Shared ground
Judges 11:1–3 introduces Jephthah with a deliberate contrast: he is a proven warrior, yet his origins carry stigma. The text explicitly says his mother is described as a prostitute, while also naming “Gilead” as his father. The result is social vulnerability inside his own household.
The passage also presents family membership and property as tightly linked. Jephthah’s half-brothers expel him and directly connect that decision to inheritance: they say he will not share in their father’s house because his mother is “another woman.” Jephthah then lives in Tob and gains followers described as “vain fellows,” forming a mobile group around him.
Where interpretation differs
Some readers take “son of a prostitute” as a straightforward report about Jephthah’s mother. Others think it could function as a harsh slur aimed at discrediting him, or as shorthand for a socially irregular union, while still acknowledging the narrative’s point: his maternal status is used against him.

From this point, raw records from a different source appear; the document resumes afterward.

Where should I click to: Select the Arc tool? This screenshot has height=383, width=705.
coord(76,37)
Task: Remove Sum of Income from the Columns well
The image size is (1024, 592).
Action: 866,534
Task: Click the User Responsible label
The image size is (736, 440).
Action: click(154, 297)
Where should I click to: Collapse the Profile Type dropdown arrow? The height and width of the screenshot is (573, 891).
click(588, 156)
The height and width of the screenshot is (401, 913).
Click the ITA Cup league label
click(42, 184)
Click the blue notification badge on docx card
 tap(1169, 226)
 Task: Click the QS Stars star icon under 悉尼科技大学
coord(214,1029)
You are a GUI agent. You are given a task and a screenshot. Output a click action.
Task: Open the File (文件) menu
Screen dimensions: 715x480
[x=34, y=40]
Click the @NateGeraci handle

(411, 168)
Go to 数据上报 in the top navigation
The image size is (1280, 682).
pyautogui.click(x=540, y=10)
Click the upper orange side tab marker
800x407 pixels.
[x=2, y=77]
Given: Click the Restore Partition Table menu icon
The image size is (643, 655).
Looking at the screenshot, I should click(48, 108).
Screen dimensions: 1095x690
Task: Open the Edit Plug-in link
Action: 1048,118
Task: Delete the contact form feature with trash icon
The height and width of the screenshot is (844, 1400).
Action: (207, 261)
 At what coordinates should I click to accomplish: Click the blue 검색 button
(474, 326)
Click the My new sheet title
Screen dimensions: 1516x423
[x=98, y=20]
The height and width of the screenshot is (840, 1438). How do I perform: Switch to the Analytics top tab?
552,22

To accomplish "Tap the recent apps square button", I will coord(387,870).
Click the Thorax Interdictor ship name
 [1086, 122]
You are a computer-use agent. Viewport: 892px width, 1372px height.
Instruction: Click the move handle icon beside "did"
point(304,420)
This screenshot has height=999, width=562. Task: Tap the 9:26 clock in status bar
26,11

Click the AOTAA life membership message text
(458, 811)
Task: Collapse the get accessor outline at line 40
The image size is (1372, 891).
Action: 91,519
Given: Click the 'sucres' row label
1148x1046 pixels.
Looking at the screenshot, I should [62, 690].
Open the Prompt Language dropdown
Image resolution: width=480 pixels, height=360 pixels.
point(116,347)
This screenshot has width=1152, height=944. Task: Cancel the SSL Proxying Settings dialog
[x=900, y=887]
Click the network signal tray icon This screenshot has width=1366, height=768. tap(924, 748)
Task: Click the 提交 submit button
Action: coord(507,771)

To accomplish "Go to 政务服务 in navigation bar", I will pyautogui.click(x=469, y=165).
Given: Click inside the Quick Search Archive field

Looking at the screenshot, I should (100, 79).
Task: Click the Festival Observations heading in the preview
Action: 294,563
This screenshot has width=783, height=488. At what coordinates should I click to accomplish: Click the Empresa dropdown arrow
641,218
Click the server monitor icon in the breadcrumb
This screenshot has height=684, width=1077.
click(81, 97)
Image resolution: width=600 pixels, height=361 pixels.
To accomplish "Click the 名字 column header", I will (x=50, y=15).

“Gilead” may be understood as an individual man (Jephthah’s father) or as a clan/region identifier that became attached to his family line. The main storyline works either way: Jephthah has a real connection to “Gilead,” but his standing is contested.
The “vain fellows” who gather to Jephthah can be read as criminals, as economically desperate men, or as socially marginal adventurers. Likewise, “they went out with him” may hint at raiding or mercenary activity, or it may simply describe leaving together under his leadership.
Why the disagreement exists
The disagreements come from how brief and label-heavy the wording is. Terms like “prostitute,” “vain fellows,” and “went out” can carry a range of social meanings, and the passage gives little detail to fix exactly which sense is intended. The name “Gilead” also overlaps with a known region/clan, which raises ambiguity.
What this passage clearly contributes
This opening frames Jephthah as an outsider with real ability: his strength is public, but his place in the family is denied. It also shows a world where kin groups can enforce exclusion and cut someone off from land and identity. Finally, it sets up the irony that someone pushed to the margins (Tob, a band of men) can still become a significant leader within Israel’s story (Judges 10:6–12:7).